THE LUCS-KDD WEIGHTED FUZZY ASSOCIATION RULE MININER: THE WEIGHTED, FUZZY AND FUZZY WEIGHTED APRIORI-T ALGORITHMS



Liverpool University

Frans Coenen

Department of Computer Science

The University of Liverpool

22 September 2008

Revisions: 3 January 2013


CONTENTS

1. Introduction.
2. Downloading the software.
2.1. Compiling.
2.2. Documentation.
3. Running the software.
3.1. Input Data.
3.2. Weighting Data.
3.3. Output Schemas.
 
4. Support calculation.
4.1. Weighted Support.
4.2. Fuzzy Support.
4.3. Fuzzy Weighted Support.
5. Notes on GUI Interface
6. Acknowledgements.
7. Conclusions.



1. INTRODUCTION


Association Rule Mining (ARM) is concerned with finding "interesting" patterns in binary valued data sets.

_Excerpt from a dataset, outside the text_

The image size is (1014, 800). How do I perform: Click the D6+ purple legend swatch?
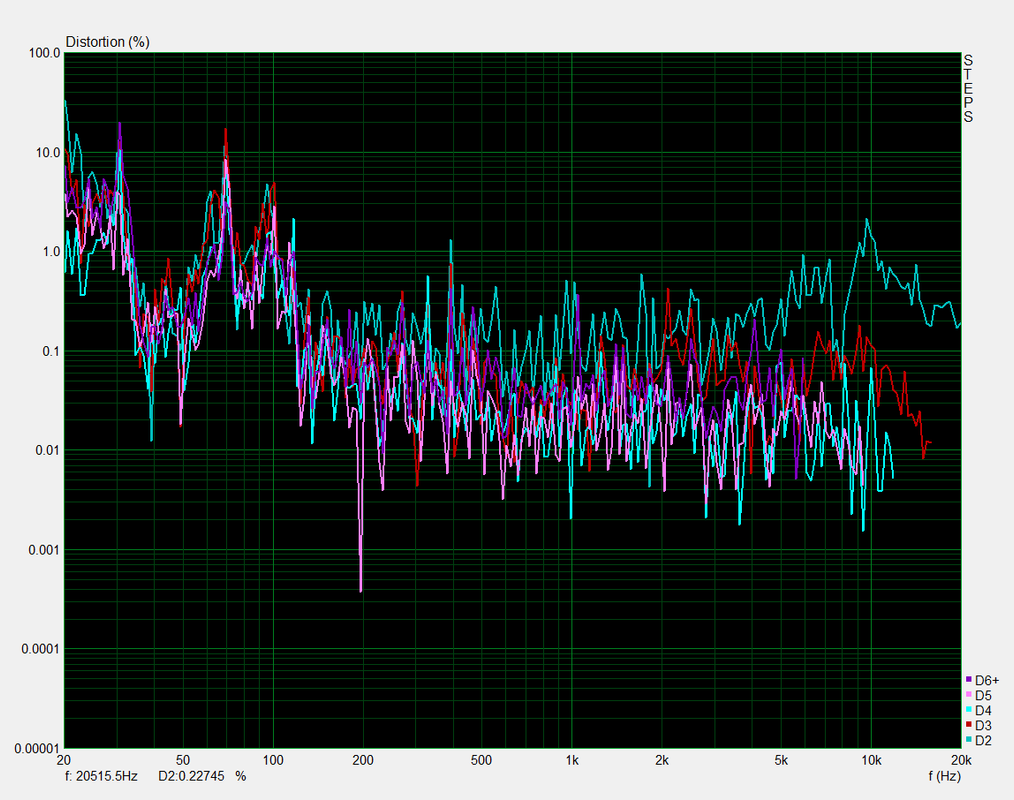click(968, 680)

In classical ARM the assumption is that all attributes in the dataset are of equal significance; in practice there are many applications where this is not the case. Consequently Weighted ARM (WARM) is a variation of classical ARM where individual attributes are weighted. ARM algorithms typically obtain an efficiency gain by using what is commonly termed the "Downward Closure Property" (the DC property) of items sets, i. e. that for an item set to be frequent all its subsets must be frequent; or, vice-versa, if an itemset is not frwquent that non of its supersets can be frequent. There are many schemes proposed in the literature for implementing WARM, some which maintain the DC property and some which do not. The view here is that for WARM to be effective the application of weightings must be such that the DC property is maintained.

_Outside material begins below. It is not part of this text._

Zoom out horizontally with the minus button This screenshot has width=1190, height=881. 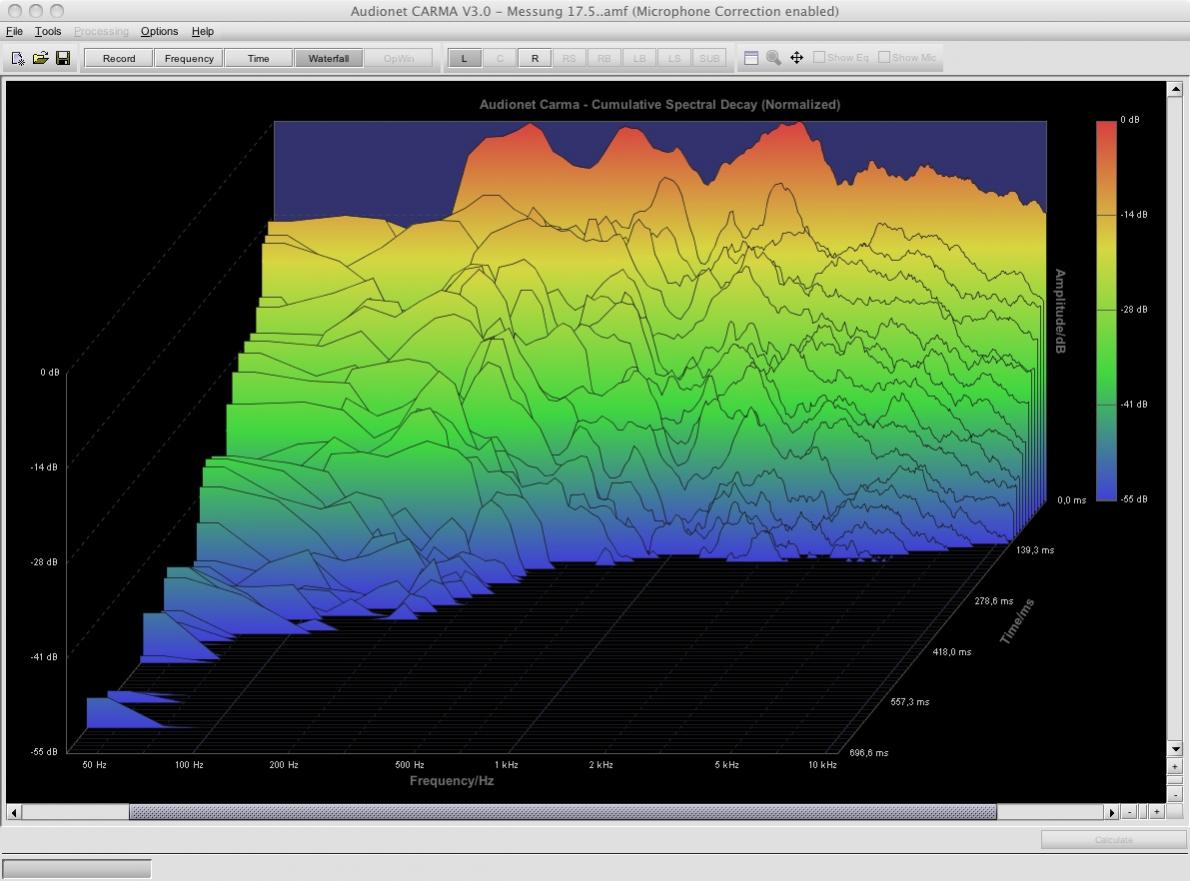pyautogui.click(x=1129, y=812)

From the above ARM data sets are expected to be binary valued. Of course, in practice, not all fields in the data sets we want to apply ARM to are binary valued. Given a field that can take one of a sequence of values, for example an attribute colour with a value set of {Red, Green, Blue}, the practice is to turn this into a sequence of binary valued attributes (three in the example). Given a numeric attribute that can take a range of values, for example the attribute age with a value range of {0..120} the practice is to "range" this set of values into a sub ranges. In the case of the above age attribute these might be {0..30, 31..60, 61..90, 91..120}, i.e. four binary valued attributes. We can also also ascribe labels to these ranges, for example {young, middle_aged, old, very_old}. The LUCS-KDD research team have produced software to perform such LUCS-KDD Data Normalisation"> discretisation/normalisation.

The problem with the above approach to dividing ranged values into sub-ranges is that the boundaries between the sub-ranges are crisp boundaries. Thus, in the above example, an age of 30 will be allocated to the range young when it could be argued that this value should also be partly associated with the range middle_aged. It is suggested that this crisp boundary problem effects the outcome of ARM when applied to ranged data.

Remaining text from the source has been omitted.